The first sample was taken directly under the shrub canopy, the second one at the edge of the canopy, and the remaining four samples at 1 m, 2 m, 4 m, and 8 m from the canopy edge. Soil samples were collected for seed bank assessments using the modified methods of Holmes [69]. Soil samples were passed through a sieve (1 mm) and fine particles were removed with only seeds and large particles remaining in the sieve. The sieved P. angustifolia seeds could be clearly distinguished from soil clumps. Seeds collected from the field were stored in the laboratory in paper bags until counted. The average number of seeds per area was calculated. Intact seeds were assumed to be viable.

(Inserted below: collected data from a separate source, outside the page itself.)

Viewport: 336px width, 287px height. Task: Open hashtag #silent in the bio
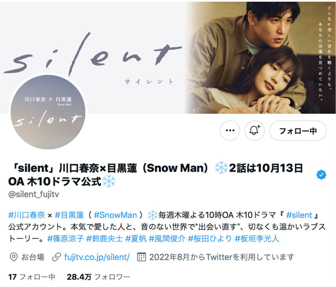299,215
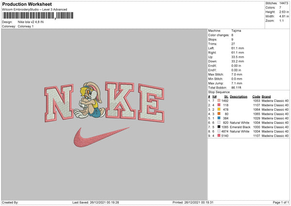Select the orange thread swatch in row 4
291x206 pixels.
click(219, 114)
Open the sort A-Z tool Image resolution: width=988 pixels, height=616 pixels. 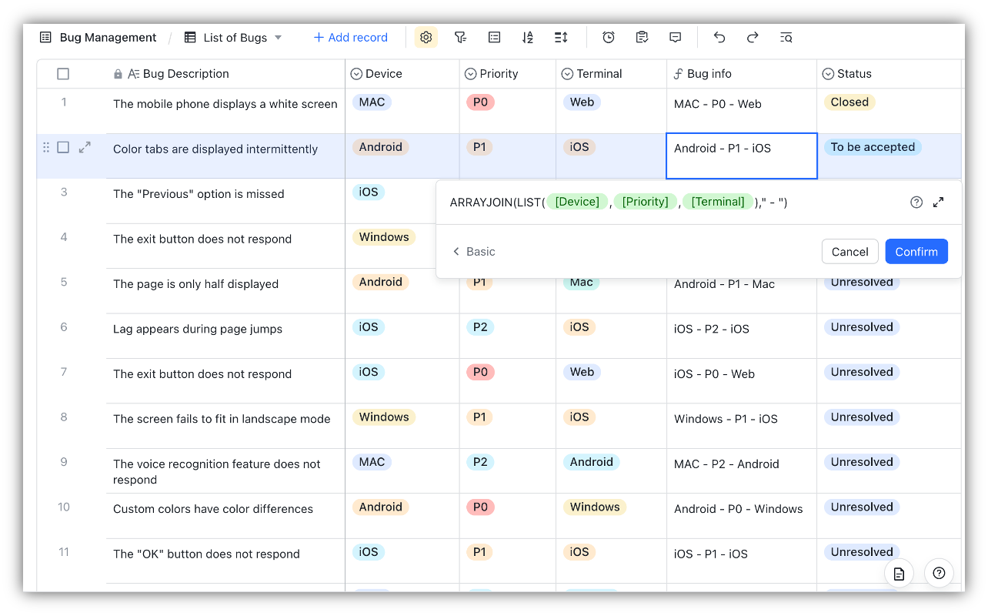tap(527, 37)
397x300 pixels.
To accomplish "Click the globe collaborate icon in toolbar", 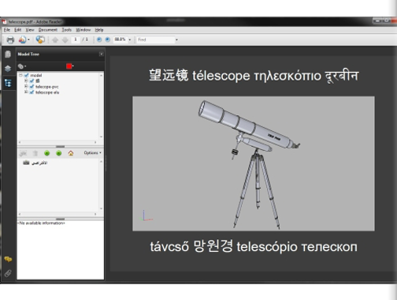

4.9. Seed Viability and Longevity in the Soil

Fresh fruits were harvested from more than 20 randomly selected P. angustifolia shrubs growing in the eastern Free State. The flesh was removed from the seeds. Seeds are best cleaned while fresh because it is difficult to remove the fleshy material once dry. Seeds were stored in a cool, dry, dark container for two months. Seeds of many Rosaceae species exhibit double dormancy due to their hard, impermeable seed coats and the physiological condition of their embryos. Because of the dormancy in these seeds, the International Seed Testing Association recommends the use of tetrazolium staining rather than germination tests for evaluation of seed quality [70]. Seeds were stained by first soaking them in water for 18 h, then the distal (furthest away from the seed embryo) third of the seeds was removed with a transverse cut, and the seeds were then placed in a 1.0% solution of tetrazolium chloride for 20 to 24 h. Viable seeds usually stain completely, but seeds are considered viable if only the radicle tip and the distal third of the cotyledons are unstained [70].

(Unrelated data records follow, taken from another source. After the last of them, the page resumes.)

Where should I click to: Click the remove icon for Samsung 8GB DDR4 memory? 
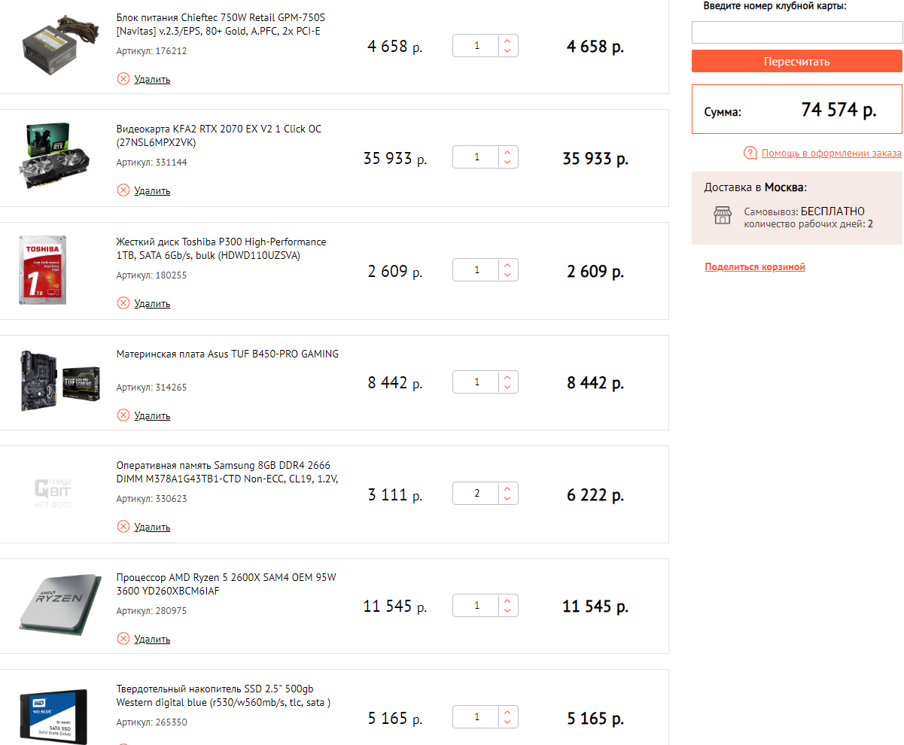coord(123,527)
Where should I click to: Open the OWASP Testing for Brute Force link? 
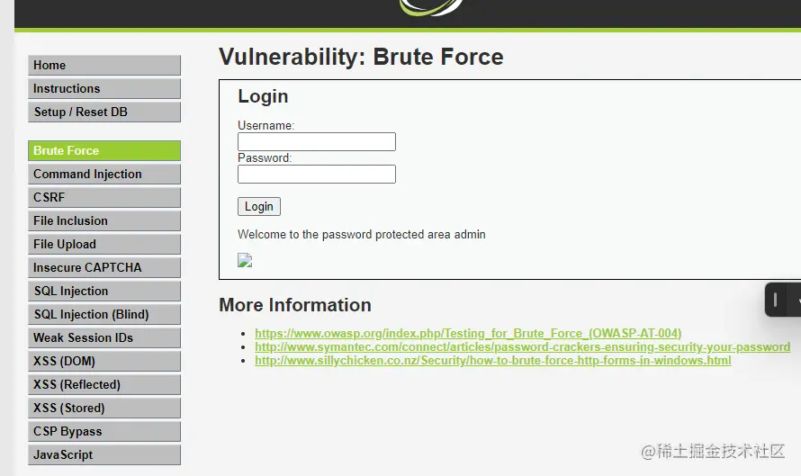point(468,334)
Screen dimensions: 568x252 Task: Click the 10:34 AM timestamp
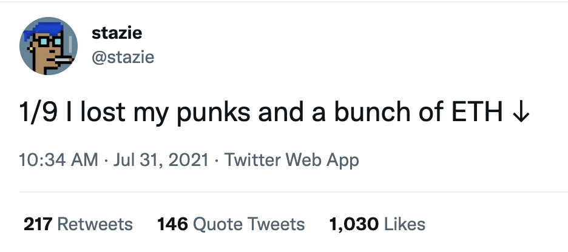tap(58, 160)
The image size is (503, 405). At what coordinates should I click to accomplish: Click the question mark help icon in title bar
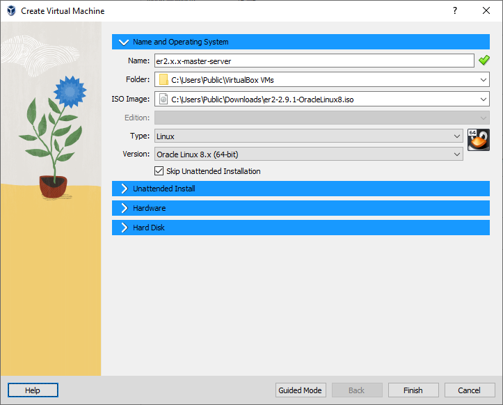(x=455, y=10)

Before the seeds were buried, a sub-sample of 400 seeds was tested for viability, all were viable. The seeds were then divided into groups of 100 seeds and placed in 10 cm × 5 cm individual perforated plastic mesh bags (garden shade cloth). Seeds were then buried at two sites near the town of Clarens in the Free State Province between June 2020 and January 2021. At each site, four 50 cm deep and 7.5 cm wide holes were dug. Each hole was at least five meters away from the next one. In each hole, 12 seed bags were placed and covered with soil. The location of each hole was marked with a 30 cm metal stake protruding from the ground. The sites were as follows: Site 1, grassland (−28.542771°; 28.507778°), was in a valley bottom; valley facing north; loam to clay soils. Site 2 was in a valley thicket (−28.543331°; 28.506207°); rocky outcrop, west-facing slope; sand, shale soils. At each site two replicates were conducted. Each replicate included 12 perforated bags each containing 100 seeds per bag. Bags were removed every 3 months after which seeds were tested for viability as described above.